● **WHAT IS REQUIRED**
What you give back should be exactly the opening lines of the data, ending with the line that contains "Click the search magnifier" and including it.

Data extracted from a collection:
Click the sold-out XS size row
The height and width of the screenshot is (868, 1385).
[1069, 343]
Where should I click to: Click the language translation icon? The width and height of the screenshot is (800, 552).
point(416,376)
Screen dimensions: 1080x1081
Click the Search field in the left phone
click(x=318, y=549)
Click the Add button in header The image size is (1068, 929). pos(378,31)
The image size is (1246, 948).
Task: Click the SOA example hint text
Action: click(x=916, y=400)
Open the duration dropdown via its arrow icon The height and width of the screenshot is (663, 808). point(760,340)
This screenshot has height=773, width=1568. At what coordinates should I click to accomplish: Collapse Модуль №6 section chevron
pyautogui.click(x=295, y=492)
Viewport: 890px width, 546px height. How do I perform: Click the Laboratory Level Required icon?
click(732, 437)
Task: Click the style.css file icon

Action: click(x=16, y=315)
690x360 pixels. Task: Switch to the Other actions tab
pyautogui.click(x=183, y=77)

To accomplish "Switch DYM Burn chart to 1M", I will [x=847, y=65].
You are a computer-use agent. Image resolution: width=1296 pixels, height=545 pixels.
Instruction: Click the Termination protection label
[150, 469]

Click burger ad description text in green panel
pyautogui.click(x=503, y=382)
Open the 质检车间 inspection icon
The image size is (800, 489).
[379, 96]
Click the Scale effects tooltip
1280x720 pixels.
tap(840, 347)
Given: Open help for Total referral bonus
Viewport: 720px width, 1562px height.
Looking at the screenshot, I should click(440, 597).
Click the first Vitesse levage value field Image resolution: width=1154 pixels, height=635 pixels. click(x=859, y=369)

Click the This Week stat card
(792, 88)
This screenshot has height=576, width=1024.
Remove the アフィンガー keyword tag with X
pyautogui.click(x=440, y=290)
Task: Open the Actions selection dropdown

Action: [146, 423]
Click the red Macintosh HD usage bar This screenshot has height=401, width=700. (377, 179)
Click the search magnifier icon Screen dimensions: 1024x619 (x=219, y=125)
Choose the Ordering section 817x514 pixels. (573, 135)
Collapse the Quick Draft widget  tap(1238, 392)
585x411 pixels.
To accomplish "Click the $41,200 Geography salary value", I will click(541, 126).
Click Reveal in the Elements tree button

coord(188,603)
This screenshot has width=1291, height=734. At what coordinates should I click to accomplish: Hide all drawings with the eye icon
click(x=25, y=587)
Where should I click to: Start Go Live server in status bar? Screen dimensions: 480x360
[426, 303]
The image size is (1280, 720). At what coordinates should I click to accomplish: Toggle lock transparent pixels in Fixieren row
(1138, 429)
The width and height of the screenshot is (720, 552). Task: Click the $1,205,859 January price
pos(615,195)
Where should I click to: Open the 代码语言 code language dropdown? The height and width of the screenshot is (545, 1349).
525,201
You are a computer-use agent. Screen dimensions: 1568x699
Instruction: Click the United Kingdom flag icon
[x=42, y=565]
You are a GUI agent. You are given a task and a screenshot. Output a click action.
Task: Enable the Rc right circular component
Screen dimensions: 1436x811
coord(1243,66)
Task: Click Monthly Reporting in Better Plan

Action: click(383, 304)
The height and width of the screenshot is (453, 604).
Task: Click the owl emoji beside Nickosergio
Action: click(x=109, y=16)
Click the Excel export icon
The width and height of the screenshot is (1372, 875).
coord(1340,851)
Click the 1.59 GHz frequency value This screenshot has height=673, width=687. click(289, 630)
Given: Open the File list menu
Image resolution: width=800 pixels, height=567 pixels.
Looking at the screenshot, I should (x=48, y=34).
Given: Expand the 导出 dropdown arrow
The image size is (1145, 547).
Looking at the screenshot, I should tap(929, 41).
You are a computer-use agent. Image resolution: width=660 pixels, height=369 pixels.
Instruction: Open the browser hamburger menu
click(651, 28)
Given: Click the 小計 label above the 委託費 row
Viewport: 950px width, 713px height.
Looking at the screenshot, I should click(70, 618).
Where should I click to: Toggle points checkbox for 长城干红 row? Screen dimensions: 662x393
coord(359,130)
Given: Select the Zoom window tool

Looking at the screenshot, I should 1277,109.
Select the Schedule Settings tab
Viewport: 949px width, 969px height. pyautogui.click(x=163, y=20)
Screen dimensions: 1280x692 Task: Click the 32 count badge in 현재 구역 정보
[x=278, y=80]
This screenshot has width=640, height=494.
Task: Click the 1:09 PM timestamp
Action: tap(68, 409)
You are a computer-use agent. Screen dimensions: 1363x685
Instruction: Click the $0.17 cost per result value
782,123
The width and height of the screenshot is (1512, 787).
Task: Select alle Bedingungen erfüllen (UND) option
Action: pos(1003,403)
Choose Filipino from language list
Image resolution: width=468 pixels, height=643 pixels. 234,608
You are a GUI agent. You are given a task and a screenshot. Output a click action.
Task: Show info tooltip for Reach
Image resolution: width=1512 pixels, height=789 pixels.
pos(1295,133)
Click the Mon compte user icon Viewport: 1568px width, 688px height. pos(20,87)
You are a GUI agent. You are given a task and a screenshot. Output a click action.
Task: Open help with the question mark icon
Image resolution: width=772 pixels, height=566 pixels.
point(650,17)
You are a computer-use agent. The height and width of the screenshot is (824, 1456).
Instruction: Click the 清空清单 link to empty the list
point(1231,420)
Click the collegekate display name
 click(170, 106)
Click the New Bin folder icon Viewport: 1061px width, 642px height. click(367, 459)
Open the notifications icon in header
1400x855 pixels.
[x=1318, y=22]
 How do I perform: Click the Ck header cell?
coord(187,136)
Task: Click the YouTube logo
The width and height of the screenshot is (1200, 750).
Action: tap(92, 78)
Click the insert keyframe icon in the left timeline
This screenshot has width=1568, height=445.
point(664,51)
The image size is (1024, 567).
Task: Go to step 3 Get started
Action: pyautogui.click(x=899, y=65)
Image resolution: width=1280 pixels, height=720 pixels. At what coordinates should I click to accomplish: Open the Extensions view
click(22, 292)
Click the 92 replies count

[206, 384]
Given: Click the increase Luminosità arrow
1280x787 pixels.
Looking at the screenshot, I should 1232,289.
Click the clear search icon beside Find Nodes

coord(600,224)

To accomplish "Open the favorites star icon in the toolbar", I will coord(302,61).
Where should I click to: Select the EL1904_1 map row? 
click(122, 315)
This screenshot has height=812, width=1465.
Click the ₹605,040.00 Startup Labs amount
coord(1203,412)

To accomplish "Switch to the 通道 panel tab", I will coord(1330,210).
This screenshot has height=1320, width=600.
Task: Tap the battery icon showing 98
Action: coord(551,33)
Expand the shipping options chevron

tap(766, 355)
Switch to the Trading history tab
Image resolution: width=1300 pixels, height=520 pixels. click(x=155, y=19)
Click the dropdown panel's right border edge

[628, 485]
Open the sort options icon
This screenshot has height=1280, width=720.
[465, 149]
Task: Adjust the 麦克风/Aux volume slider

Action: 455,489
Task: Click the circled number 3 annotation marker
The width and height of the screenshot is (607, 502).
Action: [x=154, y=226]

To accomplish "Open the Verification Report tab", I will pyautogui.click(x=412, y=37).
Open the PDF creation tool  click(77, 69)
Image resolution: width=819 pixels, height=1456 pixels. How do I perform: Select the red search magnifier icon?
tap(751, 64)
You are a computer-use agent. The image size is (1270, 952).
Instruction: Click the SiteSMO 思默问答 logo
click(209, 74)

● **SOLUTION TO THE EXERCISE**
Click the sold-out XS size row
The height and width of the screenshot is (868, 1385).
[1069, 343]
Where should I click to: Click the language translation icon? The width and height of the screenshot is (800, 552).
point(416,376)
Screen dimensions: 1080x1081
Click the Search field in the left phone
click(x=318, y=549)
Click the Add button in header The image size is (1068, 929). pos(378,31)
The image size is (1246, 948).
Task: Click the SOA example hint text
Action: click(x=916, y=400)
Open the duration dropdown via its arrow icon The height and width of the screenshot is (663, 808). point(760,340)
This screenshot has height=773, width=1568. At what coordinates should I click to accomplish: Collapse Модуль №6 section chevron
pyautogui.click(x=295, y=492)
Viewport: 890px width, 546px height. How do I perform: Click the Laboratory Level Required icon?
click(732, 437)
Task: Click the style.css file icon

Action: click(x=16, y=315)
690x360 pixels. Task: Switch to the Other actions tab
pyautogui.click(x=183, y=77)

To accomplish "Switch DYM Burn chart to 1M", I will [x=847, y=65].
You are a computer-use agent. Image resolution: width=1296 pixels, height=545 pixels.
Instruction: Click the Termination protection label
[150, 469]

Click burger ad description text in green panel
pyautogui.click(x=503, y=382)
Open the 质检车间 inspection icon
The image size is (800, 489).
[379, 96]
Click the Scale effects tooltip
1280x720 pixels.
tap(840, 347)
Given: Open help for Total referral bonus
Viewport: 720px width, 1562px height.
Looking at the screenshot, I should click(440, 597).
Click the first Vitesse levage value field Image resolution: width=1154 pixels, height=635 pixels. click(x=859, y=369)

Click the This Week stat card
(792, 88)
This screenshot has height=576, width=1024.
Remove the アフィンガー keyword tag with X
pyautogui.click(x=440, y=290)
Task: Open the Actions selection dropdown

Action: [146, 423]
Click the red Macintosh HD usage bar This screenshot has height=401, width=700. (377, 179)
Click the search magnifier icon Screen dimensions: 1024x619 (x=219, y=125)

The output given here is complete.